▶ **Short exercise**
Copy out everything from the line containing "This screenshot has" down to the end of the records, both ends included. Keep all the text, scale every coordinate in the answers by 1.45, round to whole numbers with halves going up, and leave out the pictures.

▶ **Records for processing**

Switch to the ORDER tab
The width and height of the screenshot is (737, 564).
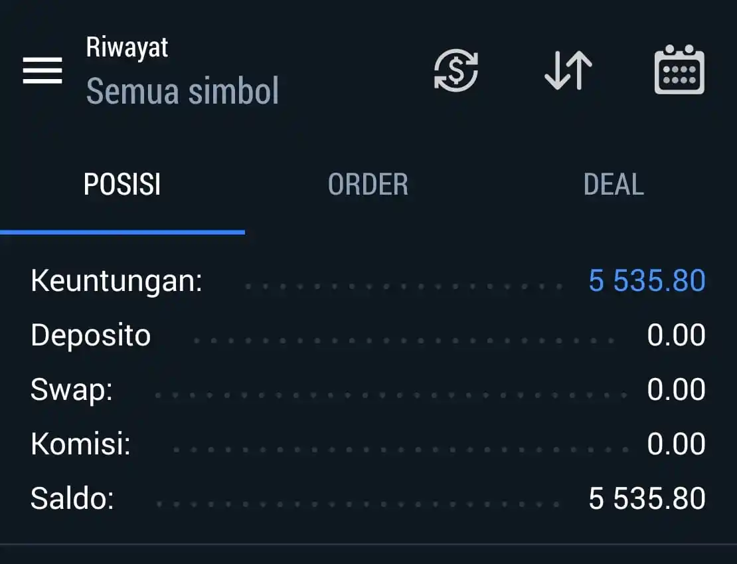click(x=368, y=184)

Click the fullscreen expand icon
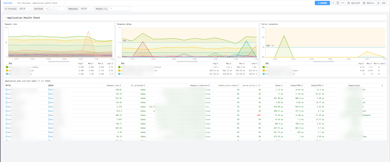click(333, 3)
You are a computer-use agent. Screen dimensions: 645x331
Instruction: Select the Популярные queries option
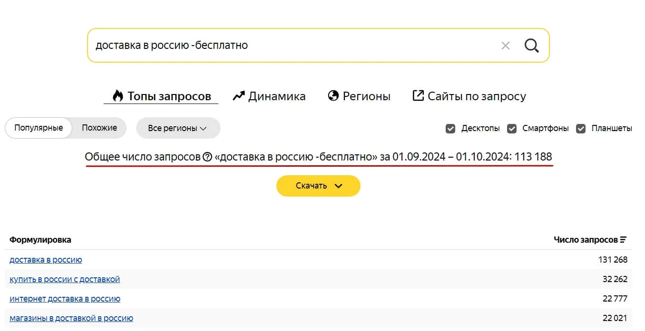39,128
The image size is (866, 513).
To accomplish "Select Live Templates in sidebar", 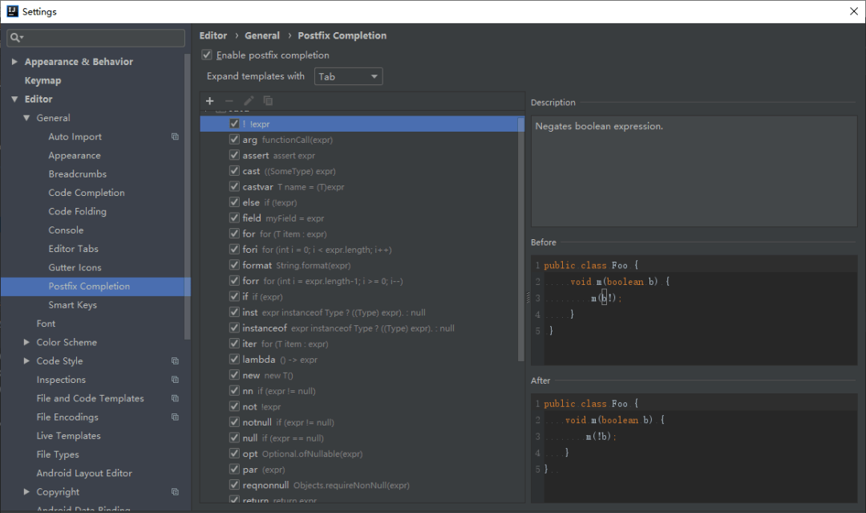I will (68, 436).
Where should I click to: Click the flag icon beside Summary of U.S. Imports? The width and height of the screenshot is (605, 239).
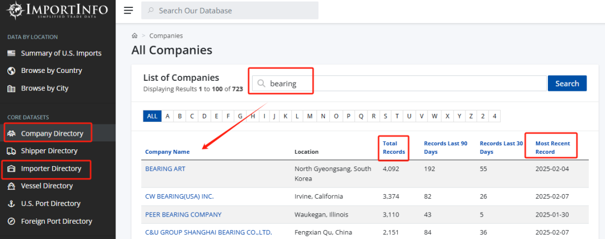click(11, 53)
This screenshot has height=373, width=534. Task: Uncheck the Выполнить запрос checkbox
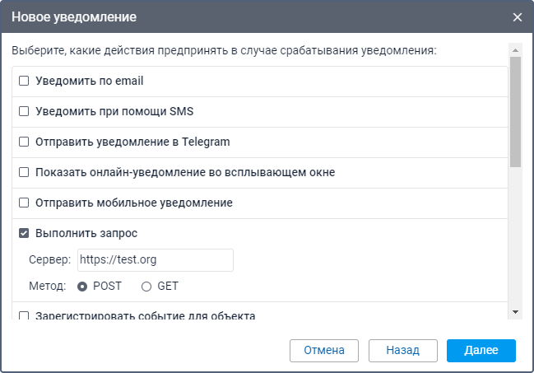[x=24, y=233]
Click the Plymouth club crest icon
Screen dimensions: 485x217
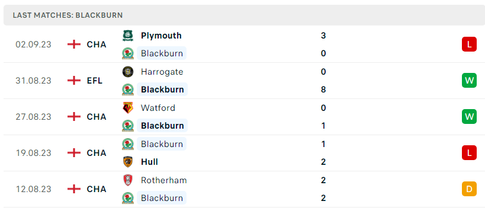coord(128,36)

▶ **Reply to the task**
This screenshot has height=373, width=534. Task: Uncheck the Выполнить запрос checkbox
[x=35, y=338]
Click the Plymouth club crest icon
Screen dimensions: 485x217
coord(186,52)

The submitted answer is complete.